Monday, September 13, 2010

Uptight

I arrive on campus as a nervous, sweaty wreck.  I slept last night instead of formalizing lesson plans (due to exhaustion, not laziness) and I feel unprepared.  I know the reading assignments.  I've read them all, so that is out of the way, but what is the craft lesson?  What am I supposed to SAY today?

As I frantically rework the lesson plan I wrote days before, I feel myself begin to panic.  Thoughts of discredit and public shame and humiliation plague me, and then the thought comes.  It comes in the form of my office mate, LV.  She enters the room, asks me how I'm doing, and then proceeds to share with me some of her personal life. 

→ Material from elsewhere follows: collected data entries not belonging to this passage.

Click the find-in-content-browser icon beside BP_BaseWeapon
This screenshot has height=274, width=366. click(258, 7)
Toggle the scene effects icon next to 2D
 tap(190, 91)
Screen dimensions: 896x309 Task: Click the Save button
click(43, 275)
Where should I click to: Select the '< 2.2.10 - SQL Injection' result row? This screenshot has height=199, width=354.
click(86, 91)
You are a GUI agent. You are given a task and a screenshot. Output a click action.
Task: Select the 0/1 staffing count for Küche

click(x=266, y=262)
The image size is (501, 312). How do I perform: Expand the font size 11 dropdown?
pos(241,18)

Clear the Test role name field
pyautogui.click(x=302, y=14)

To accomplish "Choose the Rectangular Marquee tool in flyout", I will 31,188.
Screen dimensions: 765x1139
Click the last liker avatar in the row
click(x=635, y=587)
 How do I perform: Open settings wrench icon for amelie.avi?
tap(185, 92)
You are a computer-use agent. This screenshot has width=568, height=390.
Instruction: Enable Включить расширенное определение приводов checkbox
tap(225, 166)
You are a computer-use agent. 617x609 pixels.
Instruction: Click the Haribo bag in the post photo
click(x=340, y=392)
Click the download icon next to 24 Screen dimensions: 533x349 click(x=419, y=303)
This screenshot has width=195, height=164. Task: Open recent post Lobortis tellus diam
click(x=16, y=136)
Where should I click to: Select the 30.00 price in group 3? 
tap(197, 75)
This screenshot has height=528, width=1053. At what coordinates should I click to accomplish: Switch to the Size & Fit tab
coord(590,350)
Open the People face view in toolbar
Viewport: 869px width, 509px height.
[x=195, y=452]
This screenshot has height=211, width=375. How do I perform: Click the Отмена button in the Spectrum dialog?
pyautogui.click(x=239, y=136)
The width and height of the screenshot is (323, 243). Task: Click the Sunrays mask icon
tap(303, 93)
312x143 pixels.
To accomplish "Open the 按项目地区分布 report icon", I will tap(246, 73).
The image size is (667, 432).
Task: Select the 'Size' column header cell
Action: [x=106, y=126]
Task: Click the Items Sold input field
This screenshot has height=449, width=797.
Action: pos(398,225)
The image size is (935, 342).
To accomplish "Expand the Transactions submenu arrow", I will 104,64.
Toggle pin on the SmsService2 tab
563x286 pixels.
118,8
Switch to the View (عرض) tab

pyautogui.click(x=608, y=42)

I hate to say it, but it made me feel better.  I realized that my problems are small and transitory.  LV reminded me that there is a whole big world out there with life going on.  I printed my lesson plans and resolved to allow the students to take on the heavier burden of class.

What happened?

Well, it worked.  By not being planned down to the absolute limit of the class period, I allowed more room for discussion, for the students' voice.  I realized I don't have to be the one with all the answers.  Quite the contrary, I should be the one who is full of questions.  Let the students find the answers for themselves.

Both my classes went well today and I'm glad.  Maybe now I will loosen up a bit and not try so hard to schedule their education.